Alors voici une petite astuce que nos anciens connaissaient déjà depuis longtemps, mais dont on redécouvre le sens à l'aune de la psychologie : Variez vos petits plaisirs!

Si effectivement, vous continuez à faire ou à chercher de petits bonheurs différents entre eux, vous en tirerez beaucoup plus de plaisir et vous sentirez plus heureux. C'est la raison pour laquelle de nombreux petits bonheurs variés et quotidiens valent mieux que quelques grands évènements heureux et époustouflants.

10 fois plus cher, mais pas 10 fois mieux!

Quelque part dans notre esprit, le constat peut pourtant sembler intuitif, car les petits plaisirs ont le très sérieux avantage de se répéter facilement, ce que l'on peut illustrer par l'exemple suivant : pour un enfant, manger deux bonbons est un peu mieux qu'en manger un seul. Mais pas deux fois mieux! C'est bien mieux d'avoir un ou plusieurs bonbons que rien du tout, bien sûr, mais ce n'est pas deux fois mieux de doubler le nombre de bonbons (en fait, plus le nombre grandit, plus le plaisir relatif qu'on en tire, diminue - jusqu'à parfois se transformer radicalement en déplaisir...).

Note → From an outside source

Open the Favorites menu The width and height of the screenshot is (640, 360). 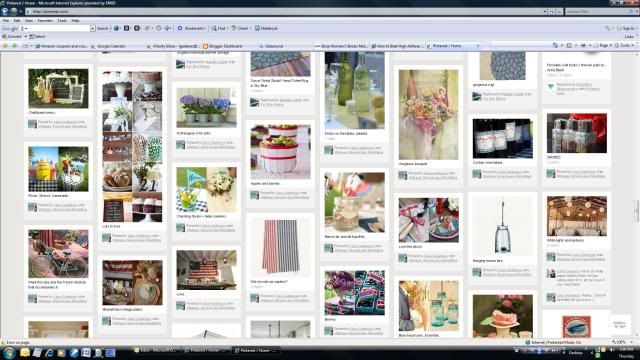(45, 20)
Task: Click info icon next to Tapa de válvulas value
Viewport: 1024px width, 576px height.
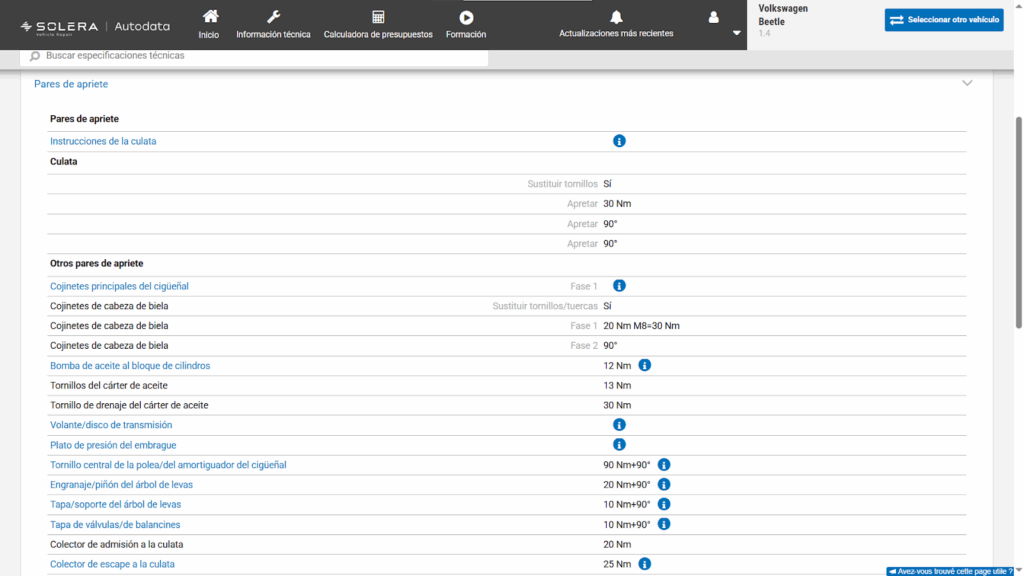Action: 664,524
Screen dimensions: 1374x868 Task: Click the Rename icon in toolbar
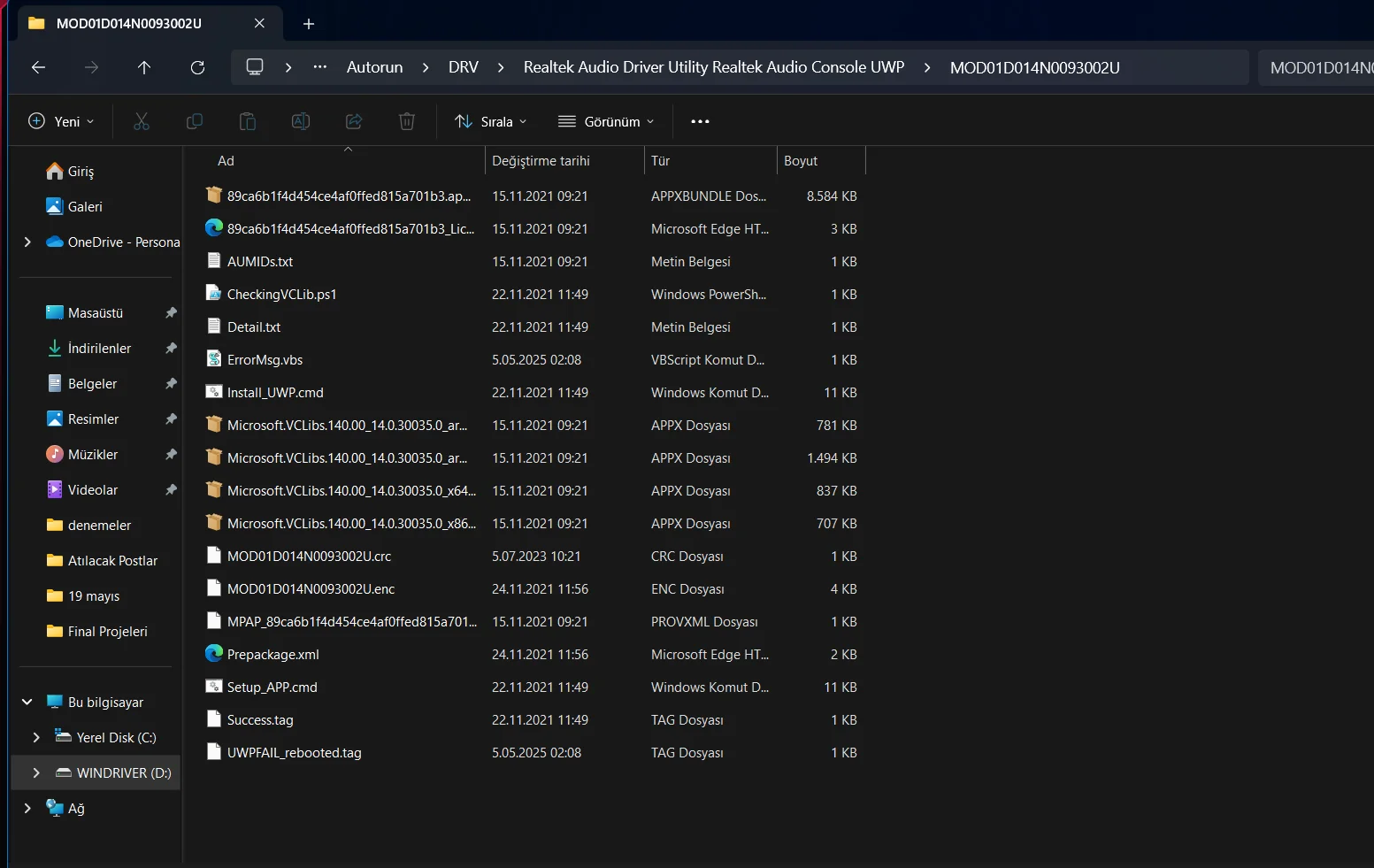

Sur une échelle de temps identique, il est donc bien plus profitable de s'accorder deux fois un bonbon qu'une seule fois deux bonbons.

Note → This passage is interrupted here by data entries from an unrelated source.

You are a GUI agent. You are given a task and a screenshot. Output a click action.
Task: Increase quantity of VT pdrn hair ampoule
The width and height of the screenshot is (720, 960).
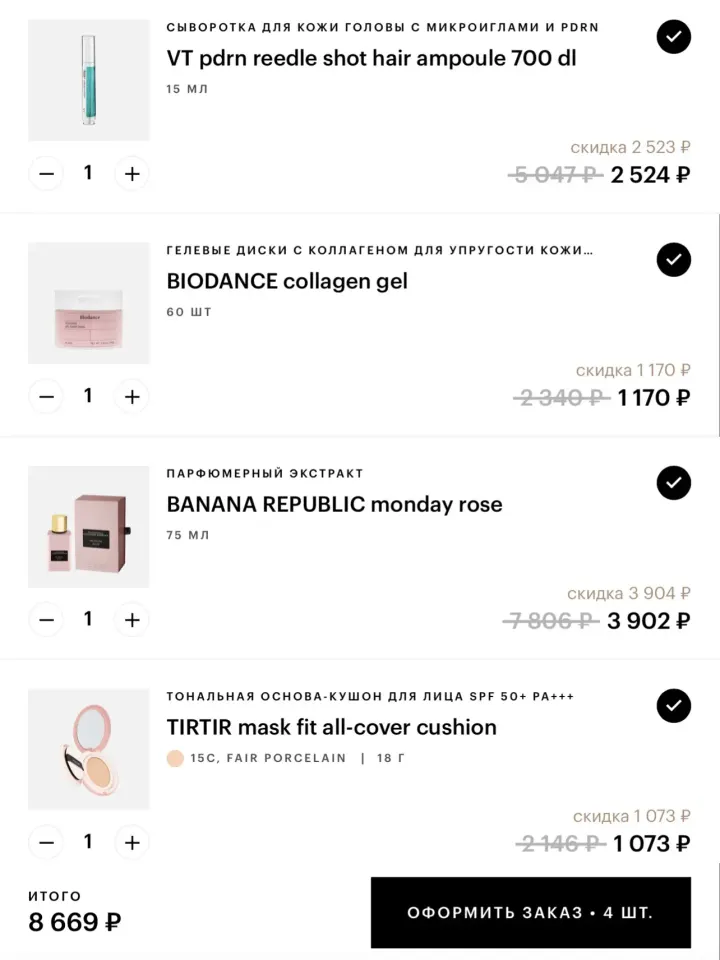click(132, 174)
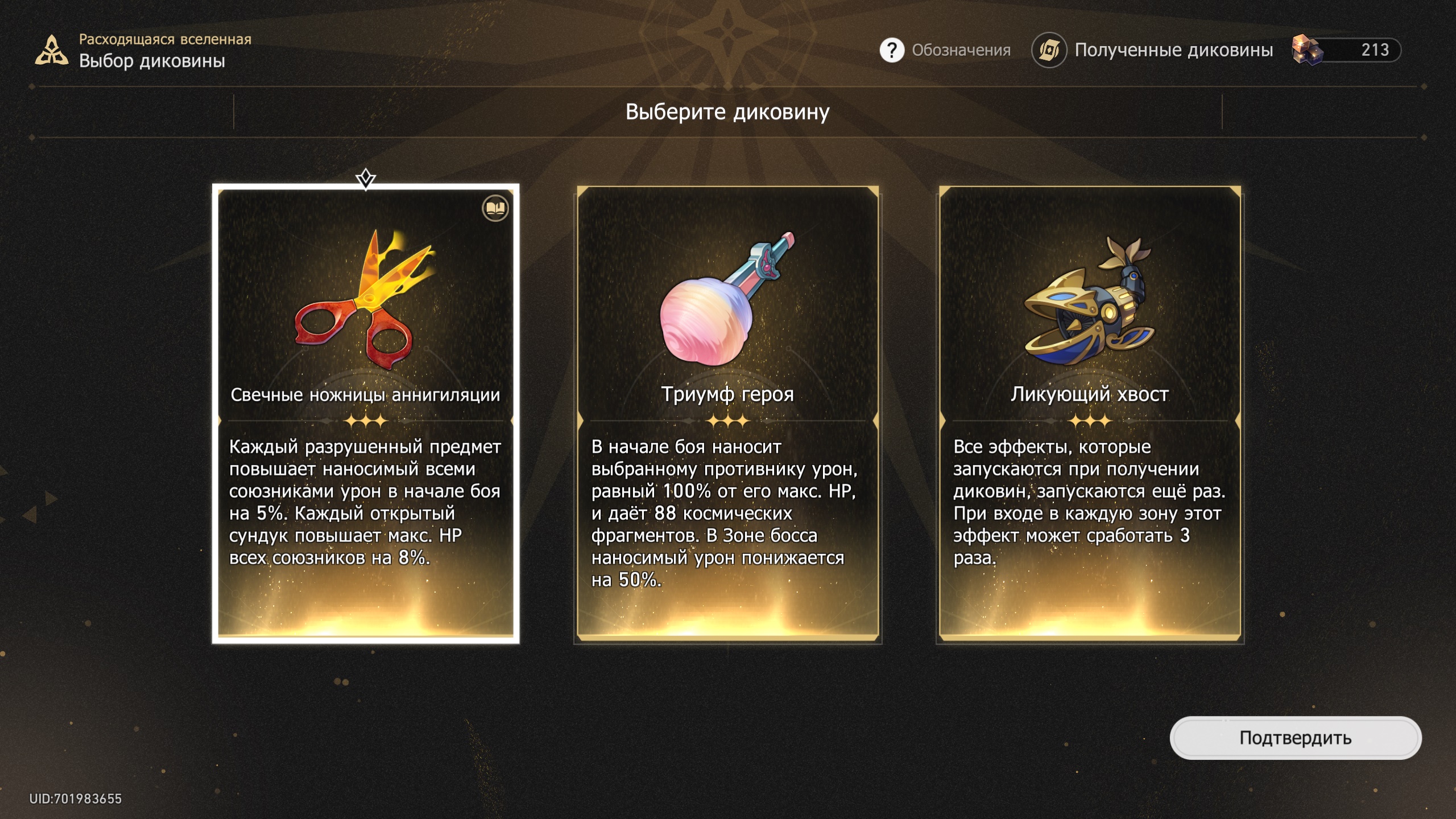
Task: Click the Ликующий хвост description text
Action: pos(1089,502)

Songez à un autre exemple : lorsqu'une personne se rend à une fête de famille appréciable, une évènement sportif, à un concert... Bien sûr, c'est très agréable d'y mettre le prix : grands restaurants ou place au balcon, rien ne vaut une grande table ou un bon angle dans ces cas là... Et bien si : en terme de bonheur, mieux vaut ne pas trop dépenser et apprécier deux fois l'évènement - car, en partie, on vient pour voir quelqu'un : dans le cas d'un grand et cher évènement, il y'a le plaisir de l'évènement associé à celui que l'on a de voir les personnes (la famille, l'équipe de foot, le groupe de rock...). Ce plaisir de l'évènement n'est pas deux fois égal à celui de deux de ces évènements. Qui plus est, le plaisir de voir deux fois les personnes appréciées est lui, forcément plus grand.

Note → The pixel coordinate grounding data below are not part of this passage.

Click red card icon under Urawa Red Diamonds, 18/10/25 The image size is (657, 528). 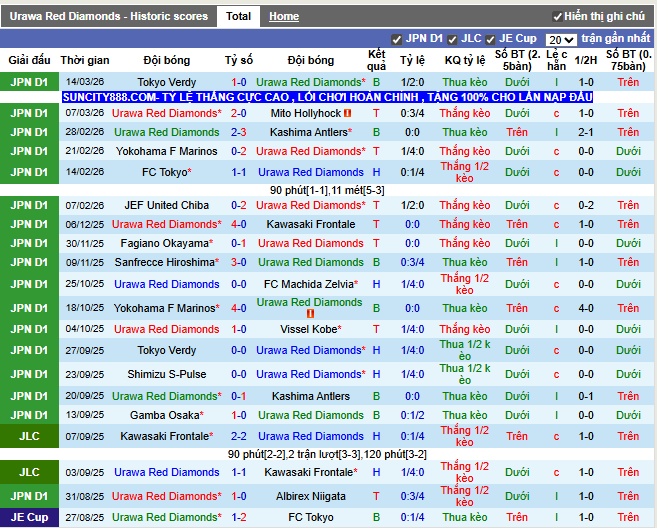(310, 315)
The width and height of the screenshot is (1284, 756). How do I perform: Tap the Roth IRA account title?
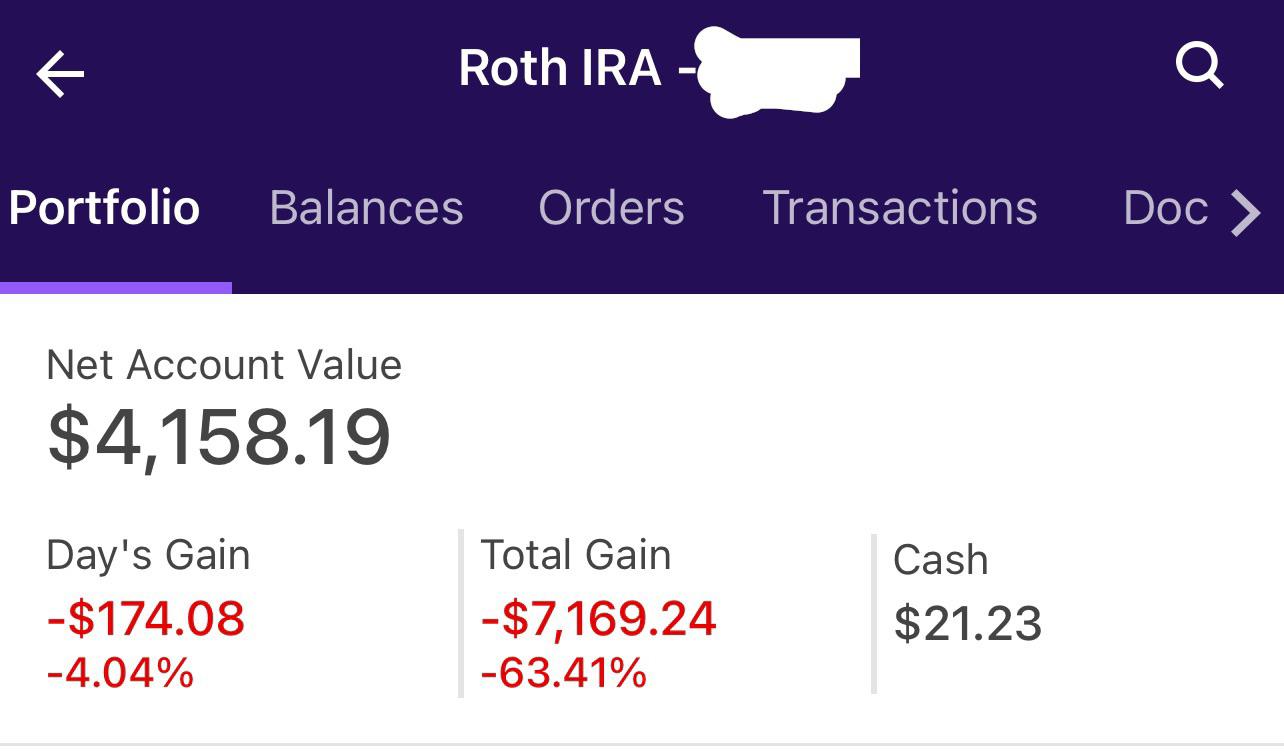560,68
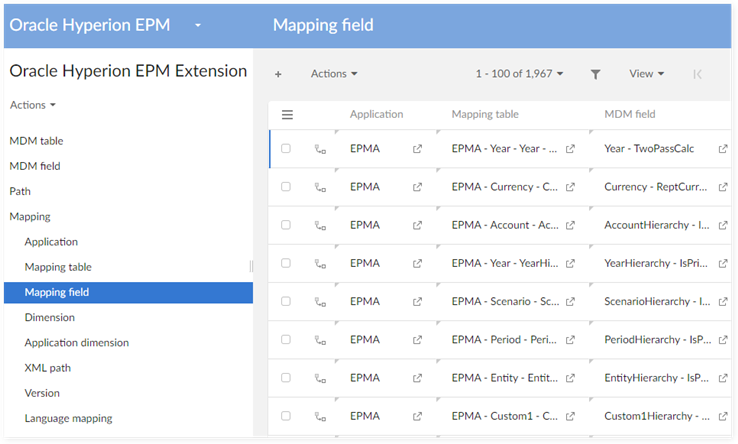
Task: Click the sidebar resize handle
Action: click(x=251, y=266)
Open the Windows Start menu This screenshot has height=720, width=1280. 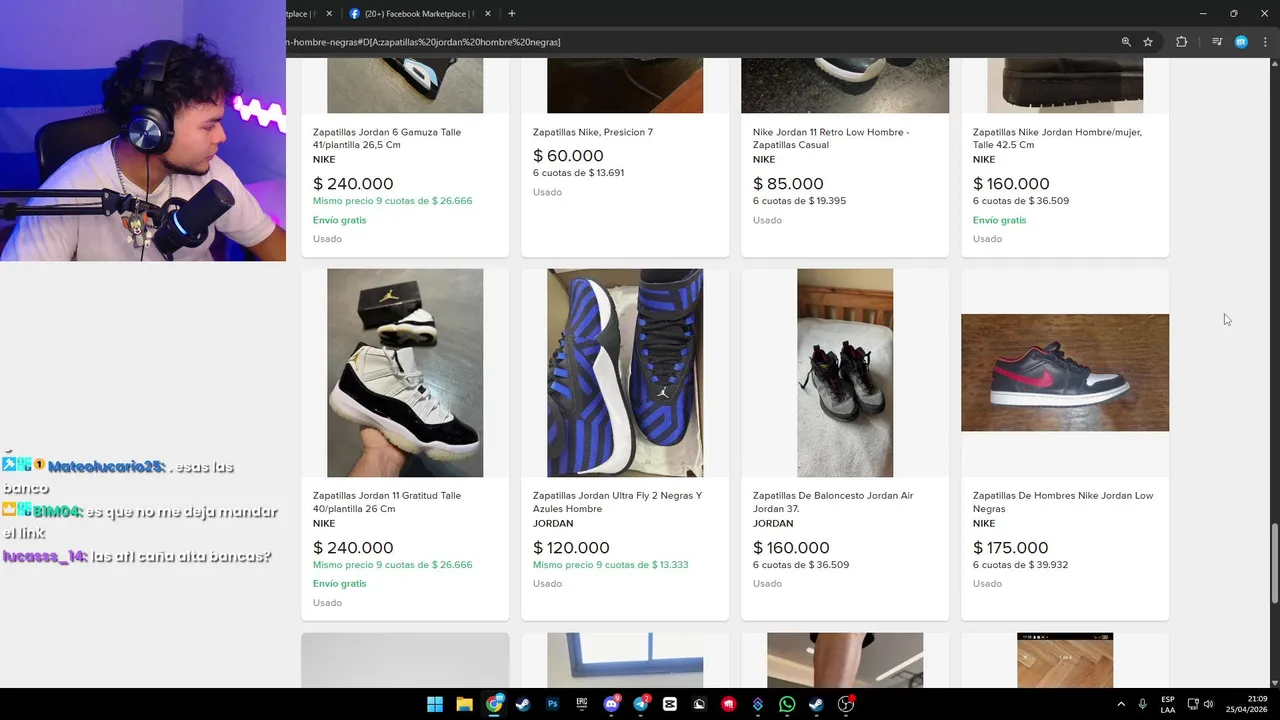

Savourez les petites choses

C'est l'une des données fournies par le courant de la psychologie positive (qui n'est pas une des dernières thérapies à la mode, mais un courant théorique de la psychologie, se voulant scientifique tout autant que peut l'être par exemple, la psychologie cognitive dont il est issu) : les gens qui sont capables d'apprécier les petites choses sont de manière générale, plus heureux dans leur vie, que les autres. Assez curieusement, les gens très riches ont par exemple tendance a déprécier les petits bonheurs, en partie parce qu'ils attendent plus et mieux. Cela signifie alors qu'ils ne tirent pas autant de plaisir à être en bonne santé qu'une personne au revenu modeste, dont la bonne santé est à la fois un grand soulagement et un état très apprécié. Dans de nombreux cas, la richesse est davantage un frein au bonheur, qu'un atout, car en distordant les valeurs des plaisirs, elle ne permet plus d'apprécier aussi bien, au quotidien, les petits bonheurs qui rendent une vie heureuse. Bien sûr, l'argent est important, mais de nombreuses études ont d'ores et déjà montré qu'au delà d'un certain seuil permettant de vivre sainement en s'accordant de petits plaisirs, l'argent constitue un frein au bonheur global de chacun.

Les mystère psychologiques d'un bon café avec croissant, enfin révélés!

Quoiqu'il en soit, vous savez désormais qu'un bon café au quotidien, une conversation charmante chaque jour, un petit plaisir offert aux gens que vous aimez, ou reçu de la part de vos proches, est bien plus efficace en terme de bonheur qu'un gros cadeau à Noël ou une invitation annuelle dans le restaurant le plus cher de la ville, alors... A vos ptits bonheurs!